Based on the observations he had witnessed in his long life, David confirmed the accuracy of what he had written in this Psalm-one party to receive blessings and eternal life, the other to receive curses and eternal death.

I have seen the wicked in great power, and spreading himself like a green bay tree. Yet he passed away, and, lo, he was not: yea, I sought him, but he could not be found. Mark the perfect man, and behold the upright: for the end of that man is peace. But the transgressors shall be destroyed together: the end of the wicked shall be cut off.
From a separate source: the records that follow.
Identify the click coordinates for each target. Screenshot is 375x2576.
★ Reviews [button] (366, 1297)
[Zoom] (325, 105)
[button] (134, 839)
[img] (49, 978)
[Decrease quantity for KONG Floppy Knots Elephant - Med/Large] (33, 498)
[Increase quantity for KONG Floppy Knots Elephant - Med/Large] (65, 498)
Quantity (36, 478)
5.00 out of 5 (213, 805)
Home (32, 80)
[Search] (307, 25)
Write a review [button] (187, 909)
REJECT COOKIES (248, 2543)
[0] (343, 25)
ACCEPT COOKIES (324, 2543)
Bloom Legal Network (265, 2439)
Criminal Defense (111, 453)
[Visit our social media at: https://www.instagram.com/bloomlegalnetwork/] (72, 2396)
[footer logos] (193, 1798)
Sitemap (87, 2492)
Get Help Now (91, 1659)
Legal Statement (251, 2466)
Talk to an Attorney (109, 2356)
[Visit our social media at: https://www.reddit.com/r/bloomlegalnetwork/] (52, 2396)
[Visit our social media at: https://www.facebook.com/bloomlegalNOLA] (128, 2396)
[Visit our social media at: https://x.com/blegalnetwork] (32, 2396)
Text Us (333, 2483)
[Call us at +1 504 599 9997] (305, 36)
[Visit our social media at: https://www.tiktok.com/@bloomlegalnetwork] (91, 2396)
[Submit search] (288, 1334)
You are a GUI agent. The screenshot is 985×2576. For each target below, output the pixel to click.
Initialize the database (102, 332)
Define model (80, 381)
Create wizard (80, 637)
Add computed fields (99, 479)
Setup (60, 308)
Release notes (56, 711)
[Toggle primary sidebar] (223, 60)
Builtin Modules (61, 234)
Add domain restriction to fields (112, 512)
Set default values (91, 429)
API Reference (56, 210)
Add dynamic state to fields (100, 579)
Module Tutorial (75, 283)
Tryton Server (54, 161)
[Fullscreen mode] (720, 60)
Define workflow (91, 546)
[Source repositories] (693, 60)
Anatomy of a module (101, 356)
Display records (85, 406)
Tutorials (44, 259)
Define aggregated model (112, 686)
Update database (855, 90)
But the salvation of the righteous is of the LORD: he is their strength in the time of trouble. And the LORD shall help them, and deliver them: he shall deliver them from the wicked, and save them, because they trust in him. (Ps. 37:35-40)

This Psalm gives a series of admonitions on how to achieve the best out of life while living among the wicked of this world. Each of these admonitions is followed by a testimony that confirms the truth of the exhortation.

To summarize, we are told not to fret or to be envious of the illusory success of the wicked. Rather, our delight should come from a relationship with the Lord. We should commit our way to that of the Lord and to place our trust in Him. Rest [forbear, hold one’s peace] in the Lord and wait patiently for Him. Forsake wrath, cease from anger over the deeds of the wicked, as they will be cut off soon enough. Depart from evil. Do good because God loves justice, but the wrath of man does not produce justice. And finally, wait upon the Lord; being obedient to His way of life, knowing that in due time the blessing from God will be the answer to all of His promises.

The consequence of not applying these admonitions in this present world can lead only to a disheartening experience in life, with much anguish of soul to follow. One cannot change the conduct of the wicked, but one can change his attitude toward how he handles his thoughts and emotions because of the evil in the world. This psalm urges the righteous to have full confidence in God’s plan according to His purpose. So we are advised to make God the center of our lives.